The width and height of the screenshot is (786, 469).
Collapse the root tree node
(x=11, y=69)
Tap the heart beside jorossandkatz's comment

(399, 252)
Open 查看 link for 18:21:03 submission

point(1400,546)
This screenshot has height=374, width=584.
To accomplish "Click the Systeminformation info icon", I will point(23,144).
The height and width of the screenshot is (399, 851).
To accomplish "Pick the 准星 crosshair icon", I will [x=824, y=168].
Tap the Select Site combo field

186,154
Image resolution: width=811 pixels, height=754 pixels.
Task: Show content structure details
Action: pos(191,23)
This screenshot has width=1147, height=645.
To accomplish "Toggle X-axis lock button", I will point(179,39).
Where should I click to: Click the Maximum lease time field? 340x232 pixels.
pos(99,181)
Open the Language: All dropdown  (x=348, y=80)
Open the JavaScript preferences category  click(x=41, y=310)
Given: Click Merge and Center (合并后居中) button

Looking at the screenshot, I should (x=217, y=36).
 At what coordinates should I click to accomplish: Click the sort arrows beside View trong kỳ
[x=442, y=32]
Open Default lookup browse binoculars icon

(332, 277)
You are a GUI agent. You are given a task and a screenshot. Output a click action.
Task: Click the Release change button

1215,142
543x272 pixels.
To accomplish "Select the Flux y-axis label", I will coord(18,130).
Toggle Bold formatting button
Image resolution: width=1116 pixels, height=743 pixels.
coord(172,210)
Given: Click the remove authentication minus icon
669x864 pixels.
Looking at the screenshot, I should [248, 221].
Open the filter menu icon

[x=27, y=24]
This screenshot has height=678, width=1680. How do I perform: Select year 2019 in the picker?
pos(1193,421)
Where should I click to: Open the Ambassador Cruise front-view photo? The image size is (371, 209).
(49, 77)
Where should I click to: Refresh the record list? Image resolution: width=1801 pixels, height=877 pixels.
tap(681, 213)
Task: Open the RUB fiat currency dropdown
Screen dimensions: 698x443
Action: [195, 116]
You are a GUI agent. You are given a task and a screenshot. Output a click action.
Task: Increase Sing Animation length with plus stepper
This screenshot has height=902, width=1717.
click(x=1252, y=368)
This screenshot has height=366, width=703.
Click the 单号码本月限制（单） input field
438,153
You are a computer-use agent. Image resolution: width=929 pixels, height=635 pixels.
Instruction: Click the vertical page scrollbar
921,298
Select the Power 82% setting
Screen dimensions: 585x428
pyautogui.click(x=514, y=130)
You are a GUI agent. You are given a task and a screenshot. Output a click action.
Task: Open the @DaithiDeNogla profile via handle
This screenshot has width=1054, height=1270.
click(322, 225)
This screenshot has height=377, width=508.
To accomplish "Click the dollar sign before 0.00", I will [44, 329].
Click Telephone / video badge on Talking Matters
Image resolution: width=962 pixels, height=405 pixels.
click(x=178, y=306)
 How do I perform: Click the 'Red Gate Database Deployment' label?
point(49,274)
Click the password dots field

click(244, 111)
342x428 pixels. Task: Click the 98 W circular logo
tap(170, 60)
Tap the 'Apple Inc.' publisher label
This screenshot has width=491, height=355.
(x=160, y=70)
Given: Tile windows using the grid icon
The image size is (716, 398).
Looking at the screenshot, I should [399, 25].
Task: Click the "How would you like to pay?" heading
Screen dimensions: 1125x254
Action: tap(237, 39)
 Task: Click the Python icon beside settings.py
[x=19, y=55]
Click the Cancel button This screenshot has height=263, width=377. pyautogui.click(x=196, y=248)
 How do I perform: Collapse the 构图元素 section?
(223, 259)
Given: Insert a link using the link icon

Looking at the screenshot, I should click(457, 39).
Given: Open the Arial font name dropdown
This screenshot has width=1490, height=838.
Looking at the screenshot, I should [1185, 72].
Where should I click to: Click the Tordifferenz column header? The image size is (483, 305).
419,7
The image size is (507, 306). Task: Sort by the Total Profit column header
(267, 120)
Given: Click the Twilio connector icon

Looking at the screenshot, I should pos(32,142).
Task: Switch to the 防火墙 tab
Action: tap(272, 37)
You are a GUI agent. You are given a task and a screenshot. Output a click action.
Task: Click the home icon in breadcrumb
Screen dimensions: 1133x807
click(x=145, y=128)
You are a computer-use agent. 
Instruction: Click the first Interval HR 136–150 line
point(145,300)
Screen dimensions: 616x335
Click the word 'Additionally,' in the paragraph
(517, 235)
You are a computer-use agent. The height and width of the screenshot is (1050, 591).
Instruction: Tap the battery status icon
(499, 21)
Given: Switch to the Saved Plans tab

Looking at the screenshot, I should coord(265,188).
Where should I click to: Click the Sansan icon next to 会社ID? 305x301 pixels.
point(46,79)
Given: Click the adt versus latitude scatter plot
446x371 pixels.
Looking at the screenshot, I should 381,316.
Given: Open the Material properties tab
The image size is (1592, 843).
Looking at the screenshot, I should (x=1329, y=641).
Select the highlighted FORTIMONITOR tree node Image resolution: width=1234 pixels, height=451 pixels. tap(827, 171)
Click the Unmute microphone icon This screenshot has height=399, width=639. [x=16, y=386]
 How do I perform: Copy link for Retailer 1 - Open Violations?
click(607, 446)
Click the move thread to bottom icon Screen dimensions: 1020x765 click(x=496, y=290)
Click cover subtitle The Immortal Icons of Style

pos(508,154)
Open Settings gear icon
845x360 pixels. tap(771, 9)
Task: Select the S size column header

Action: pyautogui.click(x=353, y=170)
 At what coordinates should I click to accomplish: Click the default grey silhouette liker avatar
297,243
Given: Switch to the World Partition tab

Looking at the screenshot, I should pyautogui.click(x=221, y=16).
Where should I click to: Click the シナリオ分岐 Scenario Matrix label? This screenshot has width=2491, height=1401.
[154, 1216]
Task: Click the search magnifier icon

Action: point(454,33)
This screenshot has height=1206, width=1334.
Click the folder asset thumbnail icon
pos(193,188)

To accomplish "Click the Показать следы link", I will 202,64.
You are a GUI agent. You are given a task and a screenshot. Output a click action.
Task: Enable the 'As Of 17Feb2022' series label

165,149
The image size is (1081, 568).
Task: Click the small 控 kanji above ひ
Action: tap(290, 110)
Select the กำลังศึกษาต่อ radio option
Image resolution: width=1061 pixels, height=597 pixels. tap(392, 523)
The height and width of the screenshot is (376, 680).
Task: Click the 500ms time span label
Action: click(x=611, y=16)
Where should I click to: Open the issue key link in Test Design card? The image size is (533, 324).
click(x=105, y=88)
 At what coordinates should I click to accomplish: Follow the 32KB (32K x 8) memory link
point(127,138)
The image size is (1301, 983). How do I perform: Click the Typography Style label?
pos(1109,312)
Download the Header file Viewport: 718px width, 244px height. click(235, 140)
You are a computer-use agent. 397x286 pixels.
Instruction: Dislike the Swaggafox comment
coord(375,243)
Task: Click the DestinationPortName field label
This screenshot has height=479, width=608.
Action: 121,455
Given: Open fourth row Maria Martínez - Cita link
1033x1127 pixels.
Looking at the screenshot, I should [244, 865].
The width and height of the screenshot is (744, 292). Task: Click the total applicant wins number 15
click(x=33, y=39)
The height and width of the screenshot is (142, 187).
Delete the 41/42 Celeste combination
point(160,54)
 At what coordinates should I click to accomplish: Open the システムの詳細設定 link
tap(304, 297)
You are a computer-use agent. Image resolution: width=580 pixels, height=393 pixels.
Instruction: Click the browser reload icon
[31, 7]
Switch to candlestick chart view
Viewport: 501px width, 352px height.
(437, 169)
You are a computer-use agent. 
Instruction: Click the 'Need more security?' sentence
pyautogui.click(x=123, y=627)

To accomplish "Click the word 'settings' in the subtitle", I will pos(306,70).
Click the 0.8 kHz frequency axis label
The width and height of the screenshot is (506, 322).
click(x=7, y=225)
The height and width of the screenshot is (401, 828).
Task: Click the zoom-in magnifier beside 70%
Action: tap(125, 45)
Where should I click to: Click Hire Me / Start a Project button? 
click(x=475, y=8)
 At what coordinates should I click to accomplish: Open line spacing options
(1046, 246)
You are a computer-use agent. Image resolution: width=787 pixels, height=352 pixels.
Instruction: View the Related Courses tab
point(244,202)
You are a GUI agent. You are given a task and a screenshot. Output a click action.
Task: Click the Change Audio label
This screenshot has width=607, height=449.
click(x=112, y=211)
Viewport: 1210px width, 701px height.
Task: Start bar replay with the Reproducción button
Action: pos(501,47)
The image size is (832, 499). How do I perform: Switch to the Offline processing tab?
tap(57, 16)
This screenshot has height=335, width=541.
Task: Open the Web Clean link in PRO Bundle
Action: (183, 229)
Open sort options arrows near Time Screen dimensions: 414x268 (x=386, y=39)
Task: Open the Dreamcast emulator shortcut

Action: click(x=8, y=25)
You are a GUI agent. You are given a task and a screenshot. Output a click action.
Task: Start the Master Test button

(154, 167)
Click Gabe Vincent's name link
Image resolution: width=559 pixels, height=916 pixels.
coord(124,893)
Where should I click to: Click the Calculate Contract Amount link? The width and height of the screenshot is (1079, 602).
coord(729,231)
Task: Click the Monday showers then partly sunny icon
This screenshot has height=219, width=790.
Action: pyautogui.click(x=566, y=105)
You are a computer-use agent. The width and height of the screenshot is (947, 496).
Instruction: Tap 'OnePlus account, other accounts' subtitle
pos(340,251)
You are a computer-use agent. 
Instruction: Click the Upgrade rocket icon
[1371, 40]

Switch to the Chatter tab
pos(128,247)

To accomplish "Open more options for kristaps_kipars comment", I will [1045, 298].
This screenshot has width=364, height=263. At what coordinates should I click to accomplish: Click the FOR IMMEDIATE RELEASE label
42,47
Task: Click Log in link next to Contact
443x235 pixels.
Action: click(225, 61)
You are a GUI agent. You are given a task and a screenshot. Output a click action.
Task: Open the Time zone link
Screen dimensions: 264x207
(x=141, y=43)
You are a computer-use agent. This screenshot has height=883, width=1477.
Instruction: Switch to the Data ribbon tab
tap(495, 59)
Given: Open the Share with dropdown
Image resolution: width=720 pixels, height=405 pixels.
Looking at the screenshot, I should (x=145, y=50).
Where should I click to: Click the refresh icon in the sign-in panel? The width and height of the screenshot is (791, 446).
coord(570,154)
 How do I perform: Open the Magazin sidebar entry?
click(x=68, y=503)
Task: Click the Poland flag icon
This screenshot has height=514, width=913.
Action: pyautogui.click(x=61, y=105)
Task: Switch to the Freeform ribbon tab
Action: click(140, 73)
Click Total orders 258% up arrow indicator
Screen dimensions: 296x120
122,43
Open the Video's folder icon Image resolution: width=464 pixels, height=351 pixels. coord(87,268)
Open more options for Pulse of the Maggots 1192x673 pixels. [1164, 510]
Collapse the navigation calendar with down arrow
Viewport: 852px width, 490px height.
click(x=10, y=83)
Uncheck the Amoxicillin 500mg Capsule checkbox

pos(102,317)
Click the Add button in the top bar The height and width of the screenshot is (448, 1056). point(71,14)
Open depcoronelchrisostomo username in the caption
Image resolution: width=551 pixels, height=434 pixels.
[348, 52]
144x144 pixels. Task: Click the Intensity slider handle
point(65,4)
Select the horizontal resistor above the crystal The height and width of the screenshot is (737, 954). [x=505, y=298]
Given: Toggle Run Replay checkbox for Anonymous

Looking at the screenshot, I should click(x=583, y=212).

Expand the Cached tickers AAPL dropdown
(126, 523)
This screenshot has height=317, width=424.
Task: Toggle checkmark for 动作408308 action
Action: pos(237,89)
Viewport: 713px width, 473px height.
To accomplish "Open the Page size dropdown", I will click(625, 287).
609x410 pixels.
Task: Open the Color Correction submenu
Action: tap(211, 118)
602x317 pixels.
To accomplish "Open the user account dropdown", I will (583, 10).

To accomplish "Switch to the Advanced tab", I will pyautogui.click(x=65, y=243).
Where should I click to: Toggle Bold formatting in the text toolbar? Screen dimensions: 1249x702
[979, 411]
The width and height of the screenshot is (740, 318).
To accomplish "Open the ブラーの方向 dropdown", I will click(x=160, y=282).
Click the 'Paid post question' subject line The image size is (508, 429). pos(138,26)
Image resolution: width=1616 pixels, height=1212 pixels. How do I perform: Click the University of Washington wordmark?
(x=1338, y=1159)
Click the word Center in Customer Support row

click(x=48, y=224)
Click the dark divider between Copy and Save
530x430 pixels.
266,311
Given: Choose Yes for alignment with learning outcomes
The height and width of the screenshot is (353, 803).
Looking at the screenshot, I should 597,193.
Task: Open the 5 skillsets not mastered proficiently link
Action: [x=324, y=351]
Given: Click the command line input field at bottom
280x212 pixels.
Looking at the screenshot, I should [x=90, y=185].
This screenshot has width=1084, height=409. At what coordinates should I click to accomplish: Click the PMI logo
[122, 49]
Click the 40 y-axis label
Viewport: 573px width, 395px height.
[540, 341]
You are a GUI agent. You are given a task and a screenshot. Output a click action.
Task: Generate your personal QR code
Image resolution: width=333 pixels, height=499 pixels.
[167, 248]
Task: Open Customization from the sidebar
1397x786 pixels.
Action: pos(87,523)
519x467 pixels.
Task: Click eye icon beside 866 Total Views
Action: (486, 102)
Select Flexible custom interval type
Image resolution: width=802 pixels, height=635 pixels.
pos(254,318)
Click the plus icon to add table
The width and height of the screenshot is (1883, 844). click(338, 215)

= = = = = = =

§ THE EXERCISE: Rewrite the listing from the line with "144x144 pixels. Task: Click" up to and including the line with "Action: pos(237,89)", changing "Intensity" to "Brightness" and keeping everything else unchanged. Return only those lines.

§ WORKED SOLUTION:
144x144 pixels. Task: Click the Brightness slider handle
point(65,4)
Select the horizontal resistor above the crystal The height and width of the screenshot is (737, 954). [x=505, y=298]
Given: Toggle Run Replay checkbox for Anonymous

Looking at the screenshot, I should click(x=583, y=212).

Expand the Cached tickers AAPL dropdown
(126, 523)
This screenshot has height=317, width=424.
Task: Toggle checkmark for 动作408308 action
Action: pos(237,89)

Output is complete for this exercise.